KAWANABE KYŌSAI (1831–1889)

Two Crows on a Branch Overlooking Asakusa at Dawn

Hanging scroll: ink and color on silk; 39⅛ x 13¾ in. (99.5 x 34.9 cm); Meiji era (1868–1912), 1883, Signed: Joku Nyūdo Kyōsai zu, Sealed: Bankoku tobu (Flying over many lands), Provenance: Josiah Conder, Published: Conder, Josiah. 1911. Paintings and Studies by Kawanabe Kyosai: An Illustrated and Descriptive Catalogue of a Collection of Paintings, Studies and Sketches, by the Above Artist, with Explanatory Notes on the Principles, Materials and Technique, of Japanese Painting. Tokyo, Yokohama, Shanghai, Hong Kong, Singapore: The Maruzen Kabushiki Kaisha, Kelly and Walsh, Ltd. , no. 51, Pl. XII., Winkel and Magnussen, Copenhagen. 1942. Doktor Josiah Conder’s Samling Af Japansk Kunst. Auct. cat. Jun 1st–3rd, 1942, lot 149., Kawanabe Kusumi et al. 2015. Gaki Kyōsai/Kyosai: Master painter and his student Josiah Conder. Exh. cat. Tokyo: Mitsubishi Ichigokan Museum, Kawanabe Kyosai Memorial Museum Foundation. No. 48, p. 67.

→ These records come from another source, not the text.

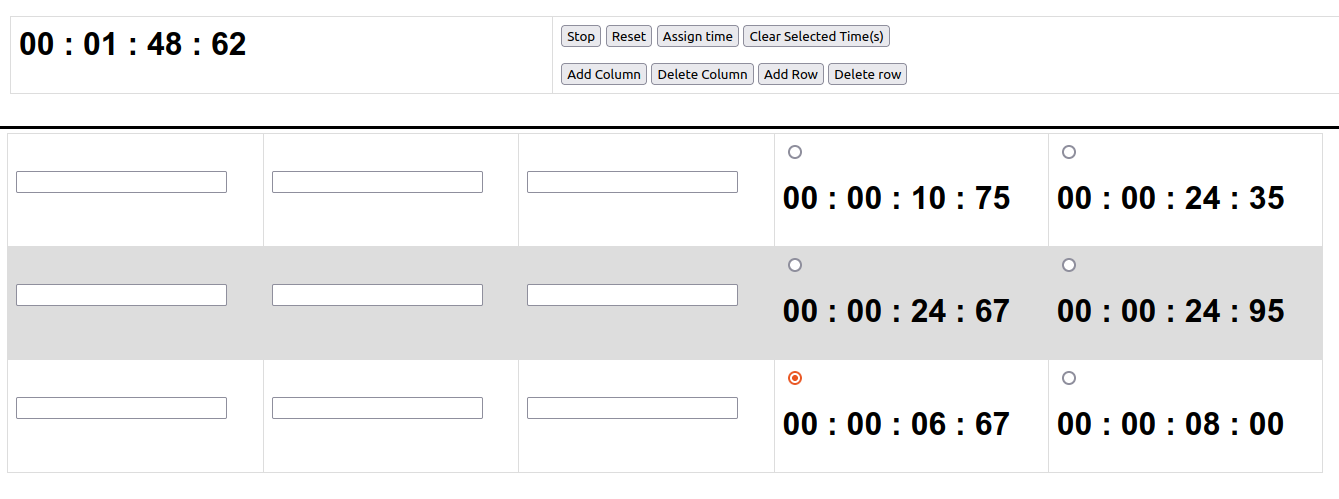Click the Delete Column button

pos(702,74)
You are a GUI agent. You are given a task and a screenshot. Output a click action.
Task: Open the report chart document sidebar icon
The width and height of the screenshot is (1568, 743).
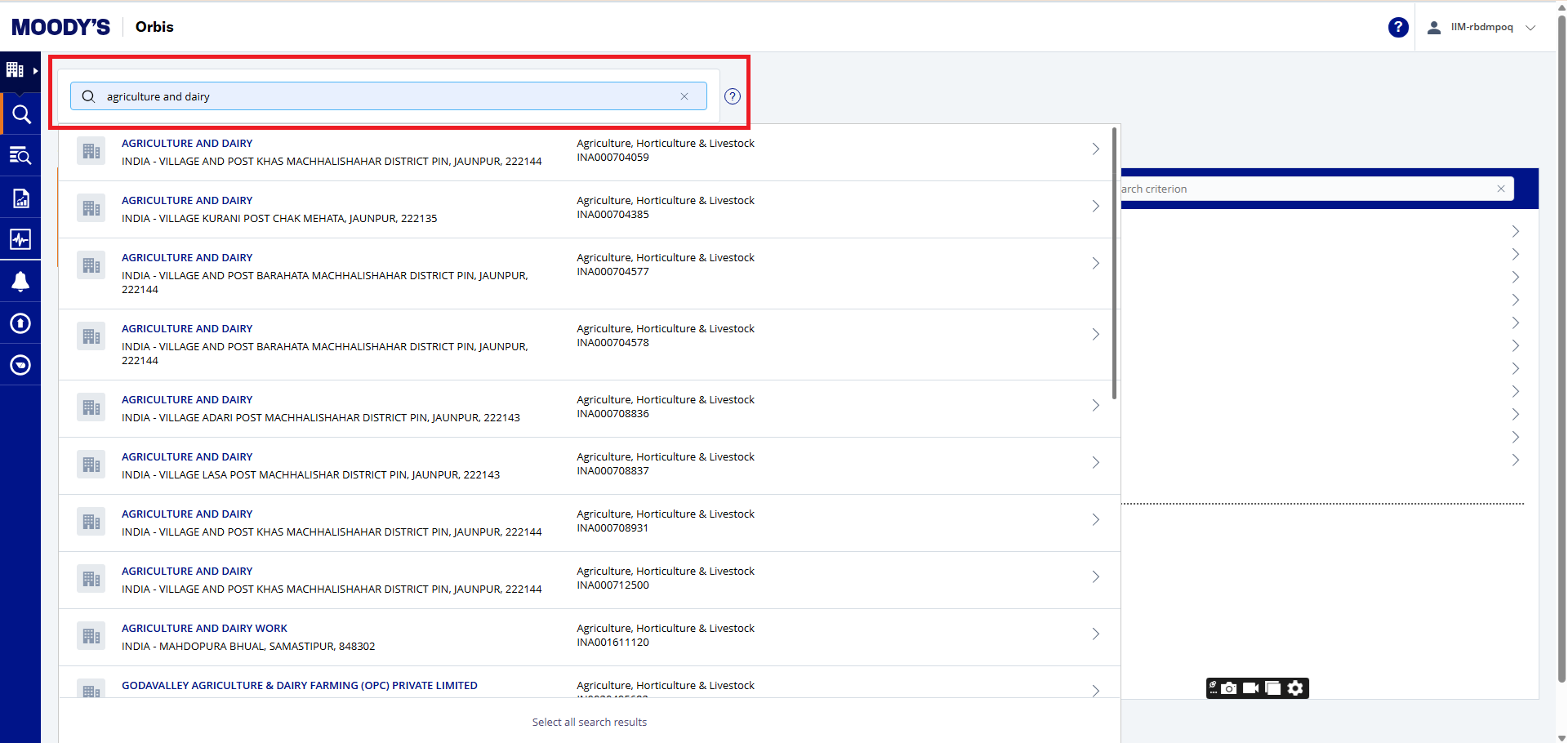click(x=20, y=198)
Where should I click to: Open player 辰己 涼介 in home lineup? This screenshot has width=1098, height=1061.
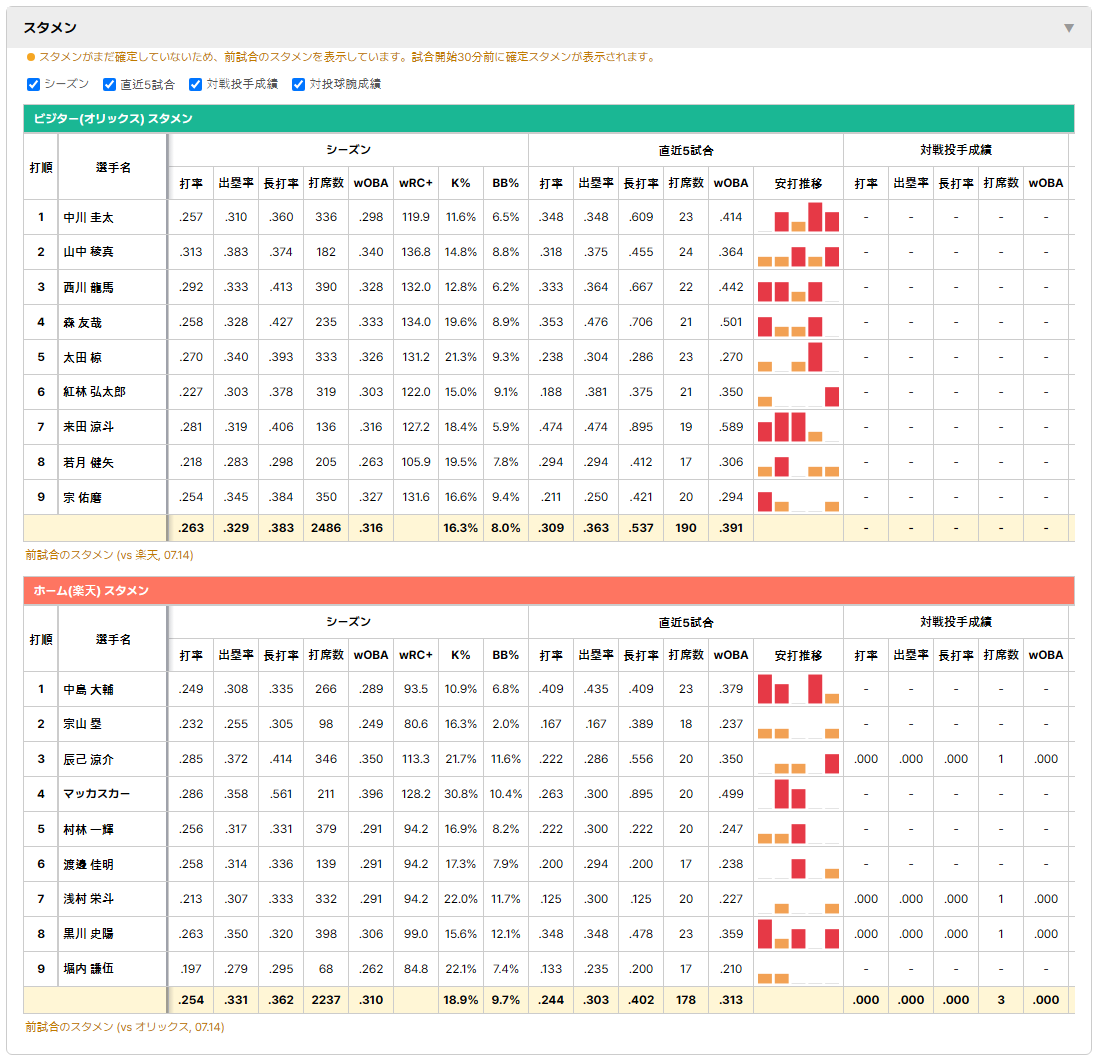(x=88, y=759)
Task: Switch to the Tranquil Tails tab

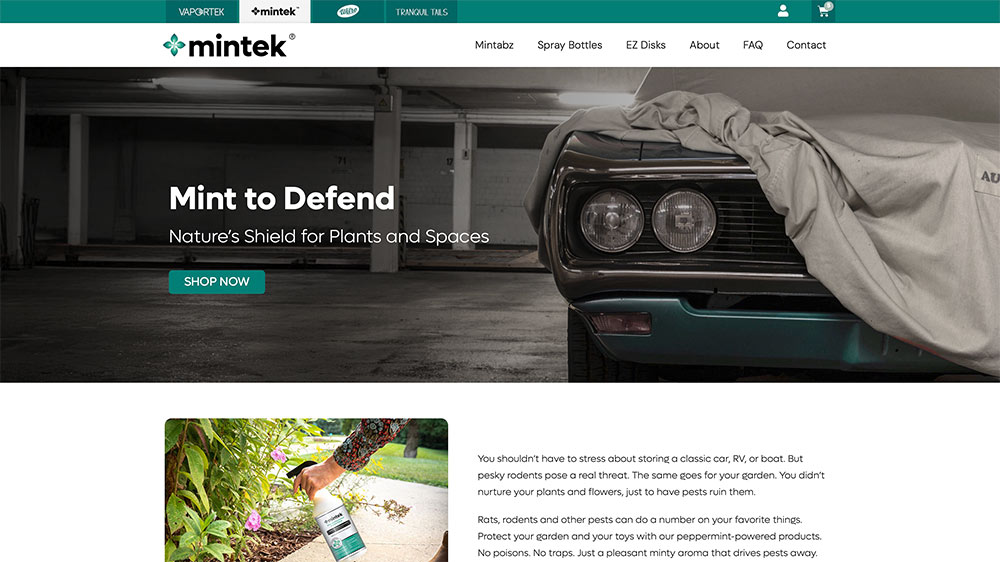Action: [422, 11]
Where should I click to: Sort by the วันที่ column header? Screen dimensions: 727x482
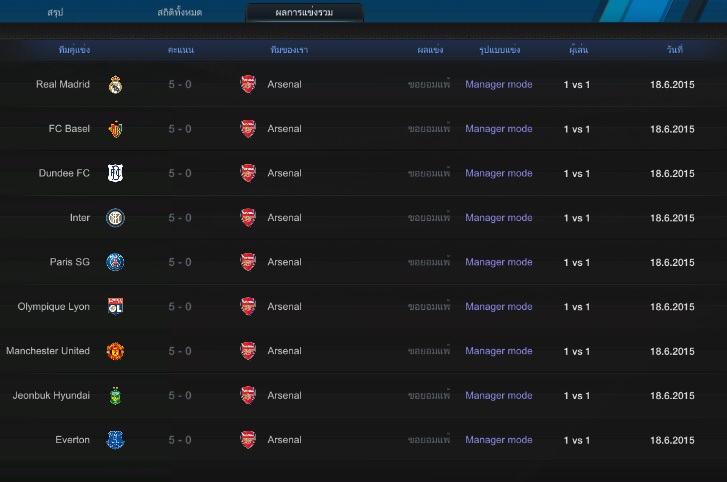[675, 49]
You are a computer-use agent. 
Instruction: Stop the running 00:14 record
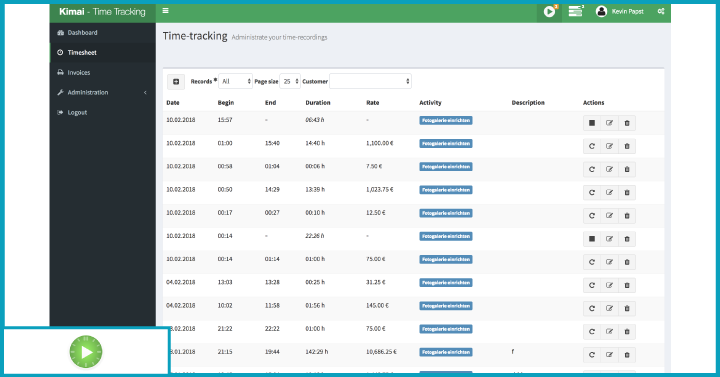592,239
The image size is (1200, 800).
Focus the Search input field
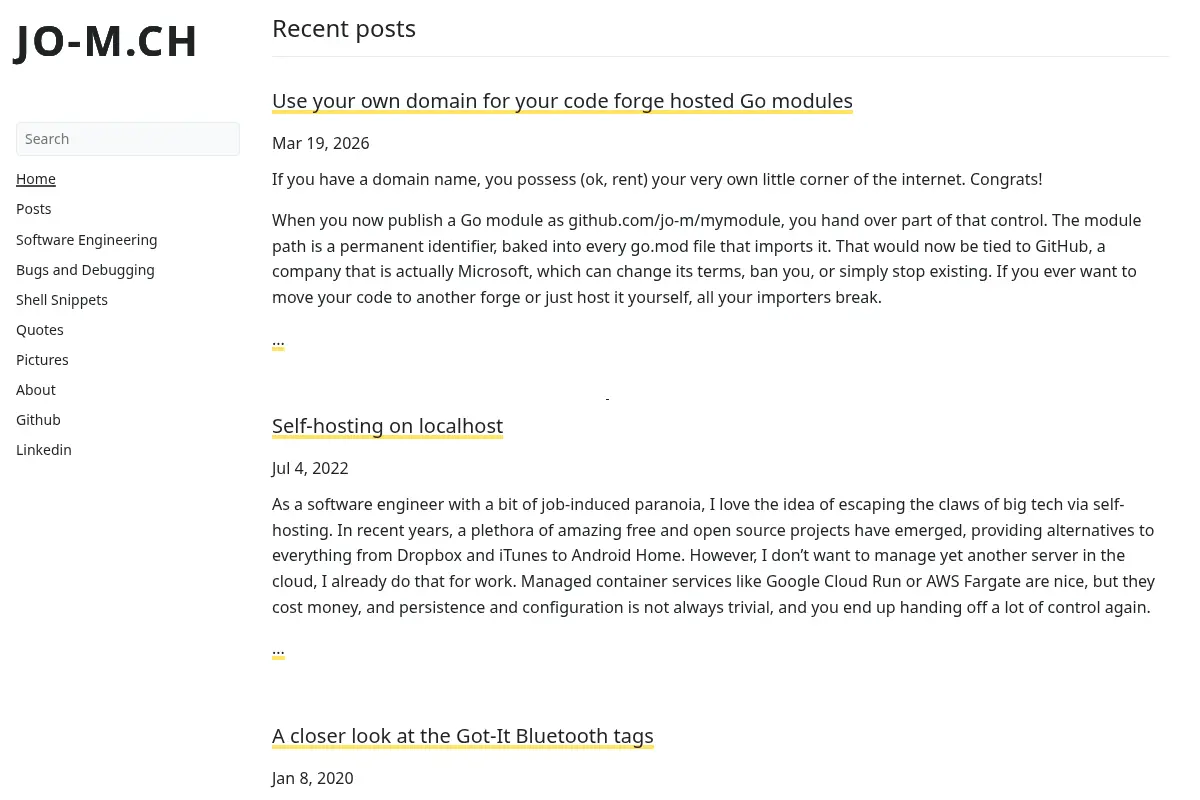128,139
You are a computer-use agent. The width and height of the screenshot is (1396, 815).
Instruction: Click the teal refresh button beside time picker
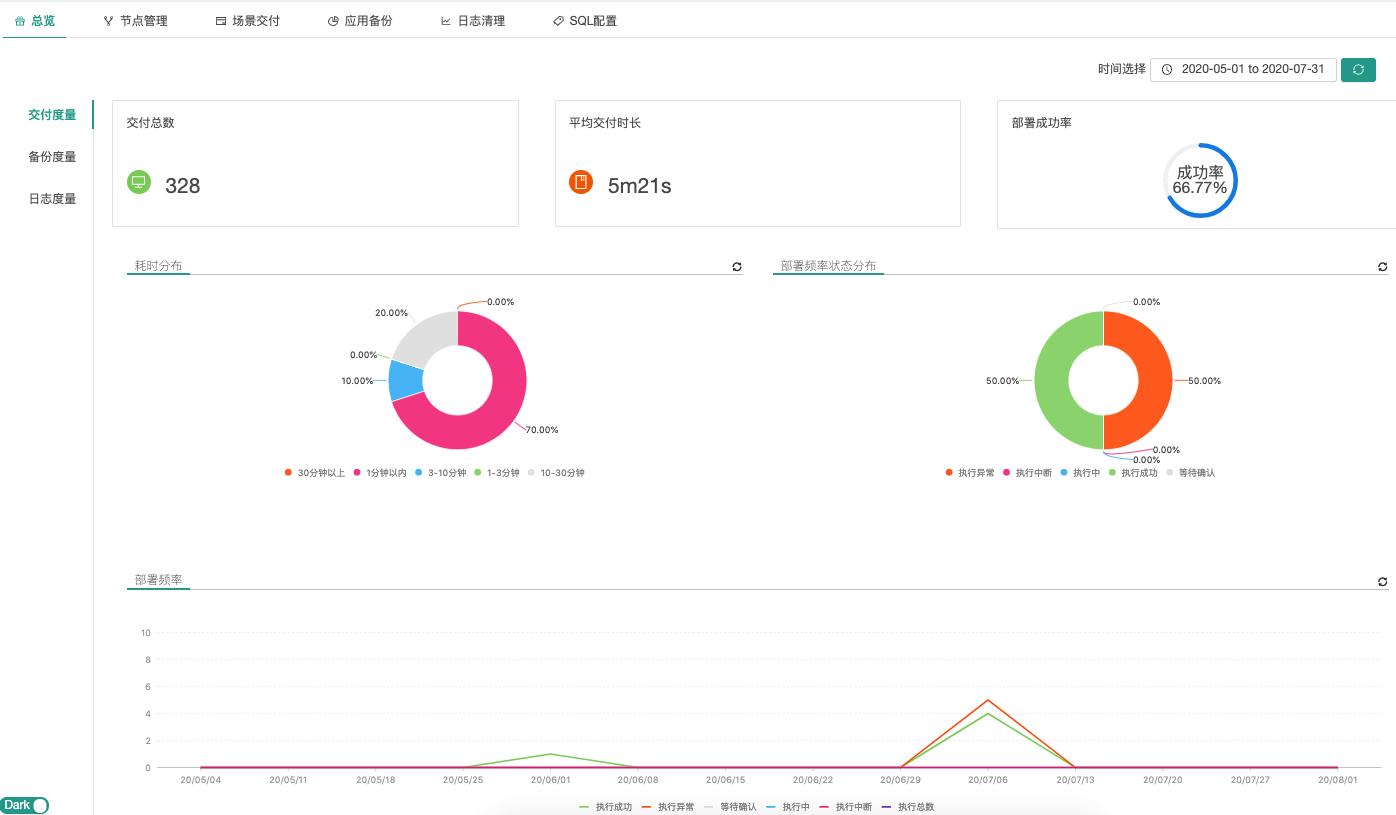(x=1358, y=69)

Crows are a signature subject of the great nineteenth century painter Kawanabe Kyōsai, and the Conder Two Crows on a Branch Overlooking Asakusa at Dawn is one of the most famous examples. Conder himself commented on the painting on page 106 of his book cited above:

This is one of Kyosai’s best paintings of crows. The forms of the birds are most powerfully dashed in with black ink, the half-tones washed with a lighter ink, and the beaks, eyes, and claws sharply outlined with a fine brush. The tree branches and foliage, in the upper part of the picture, are boldly drawn in different shades of ink; and, at the bottom of the painting a distant view of the temple and trees of Asakusa is shown, softly washed with streaks of mist out of which appears the red orb of the rising sun. the picture is a beautiful example of chiaroscuro obtained by ink shades of different degrees of intensity….

Last seen in public at auction in Denmark in 1942, it’s whereabouts were unknown by scholars until it appeared at Christie’s in London in 2013. Students of Kyōsai were forced to rely on the image published in Conder’s book. The Kyōsai scholar Timothy Clark referred to the painting in his masterly catalogue of the master’s work as a “wonderful hanging scroll of two crows.” (See Clark, Timothy. 1993 Demon of Painting: The Art of Kawanabe Kyōsai. Exh. cat. London: British Museum Press, p. 149).